The radioactive cesium 137 detected by the Radiation and Nuclear Safety Authority (STUK) on the 3rd and 4th of March has now been traced back to the garage and parts of the basement of the building in which STUK operates. The same property complex also houses a company that treats small radioactive waste. The premises in question have been isolated and the measurements continue. Areas in the immediate vicinity of the property will be examined on Wednesday morning by STUK’s own measurements.

“The investigation concerning the source of the radiation is still ongoing. The concentrations measured have been very low and do not pose a threat to health.
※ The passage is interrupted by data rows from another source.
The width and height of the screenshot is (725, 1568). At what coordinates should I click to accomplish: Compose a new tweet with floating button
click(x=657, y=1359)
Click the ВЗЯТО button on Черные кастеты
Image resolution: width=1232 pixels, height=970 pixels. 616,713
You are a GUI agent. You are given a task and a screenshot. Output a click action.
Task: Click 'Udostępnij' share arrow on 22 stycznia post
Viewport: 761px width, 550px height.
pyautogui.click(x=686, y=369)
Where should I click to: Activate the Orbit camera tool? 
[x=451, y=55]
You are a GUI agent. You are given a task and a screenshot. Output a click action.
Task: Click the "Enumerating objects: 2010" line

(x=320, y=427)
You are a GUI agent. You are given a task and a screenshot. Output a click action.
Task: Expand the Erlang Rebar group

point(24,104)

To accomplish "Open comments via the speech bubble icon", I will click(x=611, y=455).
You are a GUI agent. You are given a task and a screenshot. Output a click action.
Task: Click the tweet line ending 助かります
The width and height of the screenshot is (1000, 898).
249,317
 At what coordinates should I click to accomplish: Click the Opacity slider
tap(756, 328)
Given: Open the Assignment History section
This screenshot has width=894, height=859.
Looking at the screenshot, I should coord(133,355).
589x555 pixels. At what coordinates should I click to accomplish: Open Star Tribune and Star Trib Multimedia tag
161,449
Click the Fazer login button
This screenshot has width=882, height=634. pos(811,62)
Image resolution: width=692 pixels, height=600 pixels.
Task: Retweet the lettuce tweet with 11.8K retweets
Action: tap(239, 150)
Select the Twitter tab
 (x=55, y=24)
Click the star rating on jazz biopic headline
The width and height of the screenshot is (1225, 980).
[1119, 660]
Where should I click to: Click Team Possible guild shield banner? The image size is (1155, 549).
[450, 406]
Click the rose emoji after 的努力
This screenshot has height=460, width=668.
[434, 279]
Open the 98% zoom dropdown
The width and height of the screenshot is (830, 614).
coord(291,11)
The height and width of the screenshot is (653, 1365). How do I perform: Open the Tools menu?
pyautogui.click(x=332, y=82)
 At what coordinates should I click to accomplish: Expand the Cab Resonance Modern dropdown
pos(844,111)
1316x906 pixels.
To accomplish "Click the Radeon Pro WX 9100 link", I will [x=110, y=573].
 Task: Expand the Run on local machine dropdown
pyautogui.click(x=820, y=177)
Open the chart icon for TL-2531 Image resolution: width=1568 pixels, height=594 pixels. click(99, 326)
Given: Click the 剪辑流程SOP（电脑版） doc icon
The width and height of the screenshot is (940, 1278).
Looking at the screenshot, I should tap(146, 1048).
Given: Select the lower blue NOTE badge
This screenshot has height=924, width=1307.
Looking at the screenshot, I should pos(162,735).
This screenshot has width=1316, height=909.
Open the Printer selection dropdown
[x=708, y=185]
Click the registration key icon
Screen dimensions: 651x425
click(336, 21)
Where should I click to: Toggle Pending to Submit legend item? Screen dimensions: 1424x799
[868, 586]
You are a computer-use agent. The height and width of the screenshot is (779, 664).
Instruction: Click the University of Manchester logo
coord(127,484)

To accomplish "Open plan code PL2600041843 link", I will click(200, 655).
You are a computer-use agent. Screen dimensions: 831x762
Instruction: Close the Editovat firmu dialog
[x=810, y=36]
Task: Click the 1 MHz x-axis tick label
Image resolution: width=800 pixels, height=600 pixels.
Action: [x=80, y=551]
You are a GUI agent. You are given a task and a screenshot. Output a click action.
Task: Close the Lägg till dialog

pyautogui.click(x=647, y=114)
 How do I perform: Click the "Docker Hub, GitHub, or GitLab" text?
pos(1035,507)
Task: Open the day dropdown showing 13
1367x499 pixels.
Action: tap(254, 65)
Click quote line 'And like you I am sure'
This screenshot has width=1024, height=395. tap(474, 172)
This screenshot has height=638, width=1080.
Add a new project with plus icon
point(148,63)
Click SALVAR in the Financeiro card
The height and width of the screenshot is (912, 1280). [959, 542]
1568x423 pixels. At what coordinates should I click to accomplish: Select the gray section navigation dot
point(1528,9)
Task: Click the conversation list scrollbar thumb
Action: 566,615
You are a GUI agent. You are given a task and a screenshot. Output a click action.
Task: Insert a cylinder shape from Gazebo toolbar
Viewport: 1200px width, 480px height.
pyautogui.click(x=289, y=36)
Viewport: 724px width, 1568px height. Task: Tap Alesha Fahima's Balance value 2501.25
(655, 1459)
The staff and people who’ve visited STUK’s premises are not in any danger,” says STUK’s director Tarja K. Ikäheimonen.

Caesium-137 [1] levels in the air of Helsinki, Finland has reached 1000 times normal the normal level The measured value in the air is 4000 μBq / m³. STUK.fi the Finish radiation emergency authority says that it can't yet explain the result, but that it may be an indication that something has happened. They are quick to add it's NOT believed the Cesium came from a nuclear reactor like the Leningrad nuclear plant.

The levels are 10 times higher in Helsinki then what they measured after the Fukushima disaster. However, the levels are just one millionth compared to when people would need to protect themselves. The winds were eastern and southeastern when the measurement was made in Finland.

Also reported by Liveuamap.com and hbl.fi. The site allegedlyapparent.wordpress.com has more data.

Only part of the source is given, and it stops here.